There were a fair number of students wearing Virginia Tech sweatshirts on my campus in Kentucky today. I would bet the same is happening at high schools and college campuses all over the country.
People usually think of the avalanche of publicity concerning school shootings as something that mostly enables other school shootings. For example, Harry Shearer argues on Huffington Post that NBC's airing of Cho Seung-Hui's video provides inspiration to future mass murderers.
Cho's pathetic outpourings deserved to be put back where they came from--in a small room, with FBI guys sentenced to read, see and parse them.

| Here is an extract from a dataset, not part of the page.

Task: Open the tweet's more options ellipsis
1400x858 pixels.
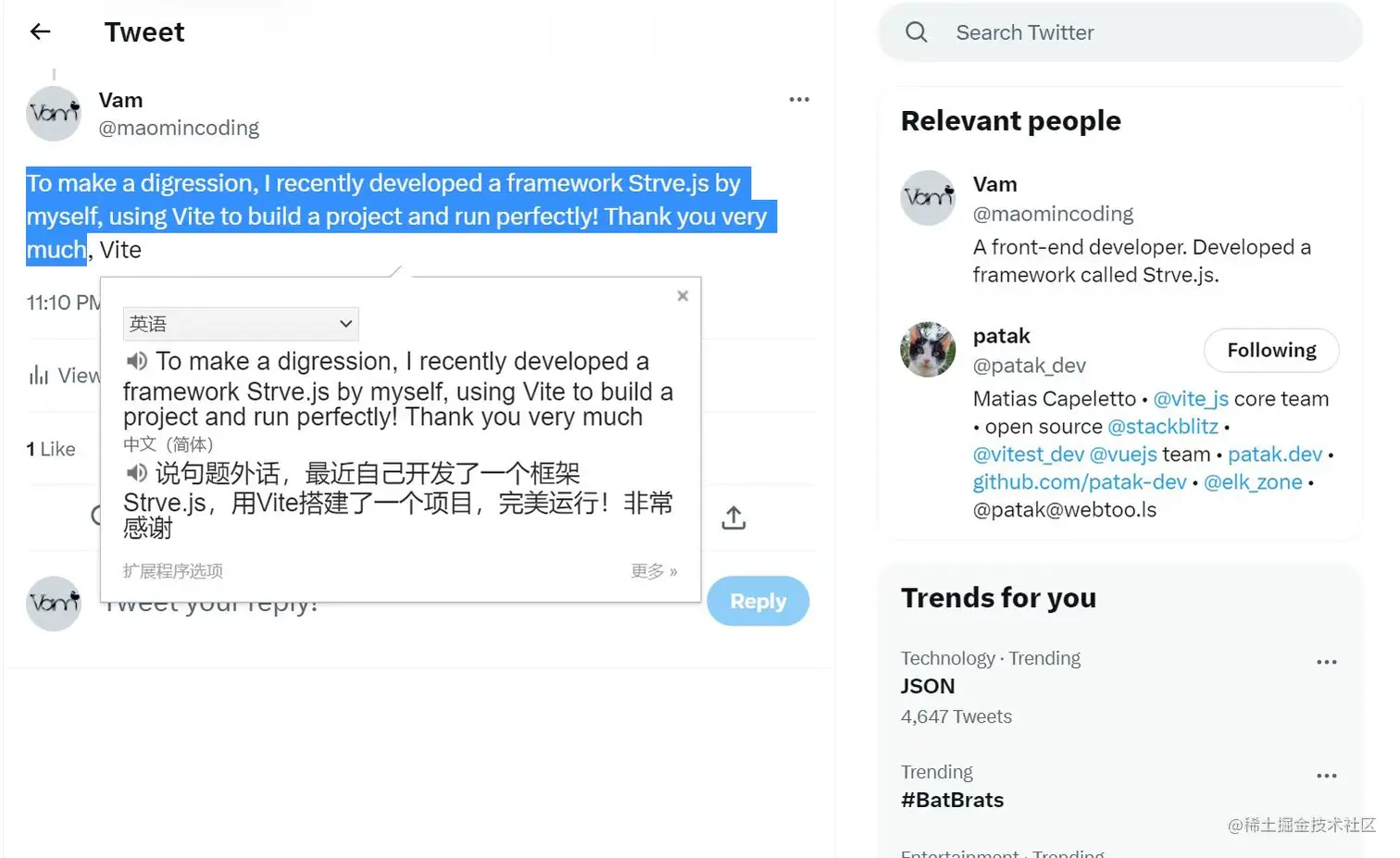Action: pos(799,99)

Instead, a hundred thousand self-pitying mentally ill young men (and women?) have just been shown the road to glory one more time . . .
While not disagreeing with Shearer about the effect on Cho wannabe's, I think the media deluge has also reinforced the sense of national community in America. The reports on the victims from friends and families have been so ubiquitous and detailed that many people have begun to feel symbolic bonds with the victims of the Virginia Tech massacre, the friends and acquaintances giving testimonials, and the families expressing their sense of loss and grief. People who pay attention to the news, web sites, talk shows, Facebook, and other media outlets begin to feel that they "know" the victims and their families and empathize with them "as if" the victims were their sons, daughters, and friends and the victim's families lived in their own home towns and cities. As the pain and grief of Virginia Tech students and families becomes "our" pain and grief. As a nation, we become a community of pain and grief.

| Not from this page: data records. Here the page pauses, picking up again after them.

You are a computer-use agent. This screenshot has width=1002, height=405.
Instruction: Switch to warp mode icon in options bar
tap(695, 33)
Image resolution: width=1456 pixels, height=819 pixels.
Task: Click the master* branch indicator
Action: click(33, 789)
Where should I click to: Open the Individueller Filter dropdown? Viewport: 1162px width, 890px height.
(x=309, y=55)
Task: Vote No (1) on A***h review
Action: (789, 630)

This is what I think is happening on my campus in Kentucky. Just as Prof. Nikki Giovanni of Virginia Tech affirmed that "we are Virginia Tech," students at my university are saying that "we are Virginia Tech" when they wear Virginia Tech gear.
The same was the case with the saturation coverage of Katrina and the terrorist attacks on 9-11. The deluge of reporting in those cases also helped to create and reinforce a sense of community between a nation full of viewers and the people directly affected.

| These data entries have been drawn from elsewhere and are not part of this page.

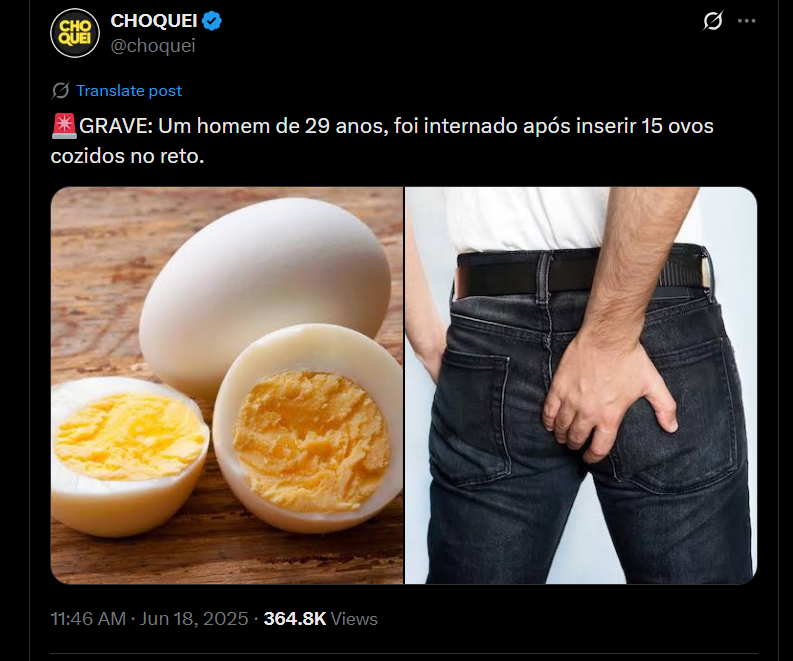The width and height of the screenshot is (793, 661).
Task: Click the Jun 18, 2025 date
Action: pyautogui.click(x=194, y=619)
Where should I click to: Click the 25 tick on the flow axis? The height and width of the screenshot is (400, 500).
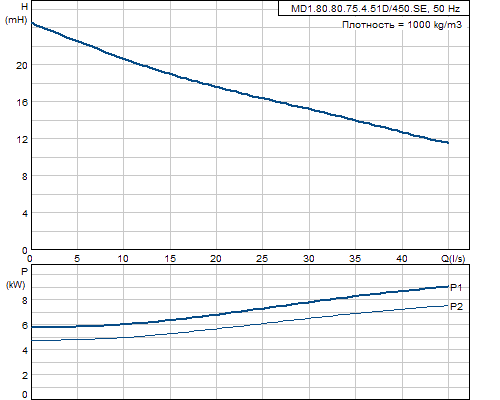click(262, 258)
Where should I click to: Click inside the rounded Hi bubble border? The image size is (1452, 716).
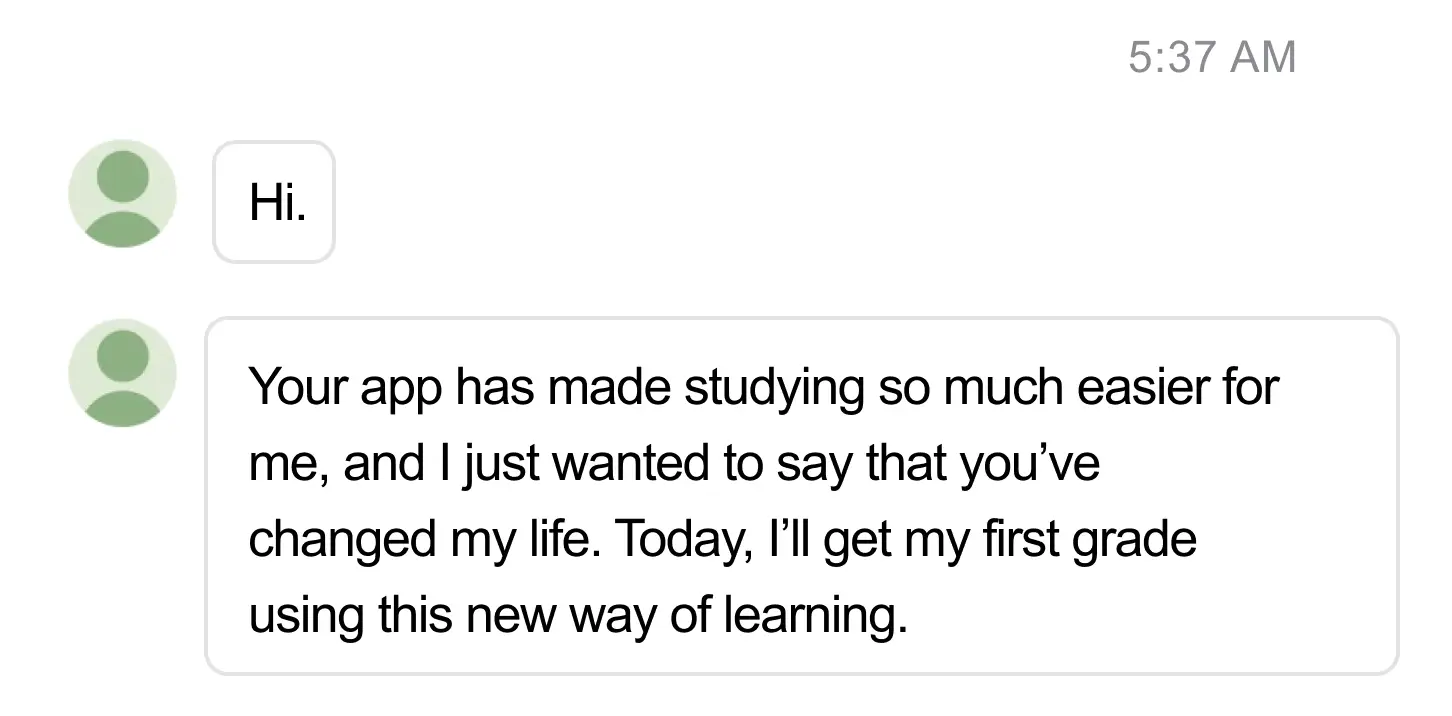[273, 202]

The activist right-wing is very suspicious of this crisis-born sense of national community. A couple of weeks after 9-11, I heard Rush Limbaugh satirize New Yorkers as effete and cowardly (an interesting formulation given Limbaugh's longstanding reluctance to leave his room when not doing his show.) Conservative op-eds also began to appear in my local paper reminding everyone on the right that they needed to refocus on the "war on liberalism." Ann Coulter encapsulated the revulsion of the right for 9-11 victims in Godless: The Church of Liberalism when she claimed she had "never seen people enjoying their husbands' deaths so much” as 9-11 widows.
The same thing is happening now with conservatives like Nathaniel Blake and John Derbyshire who are casting aspersions on the courage and manhood of the Virginia Tech victims and American culture in general. It's as if the sense of community arising from the grief over the Virginia Tech massacre were a repulsive, soft, and womanish thing to right-wingers, something they would want to distance themselves from at all costs. To be a right-winger is to be disaffected with mainstream American culture and society, the national embrace of Virginia Tech is only increasing that disaffection.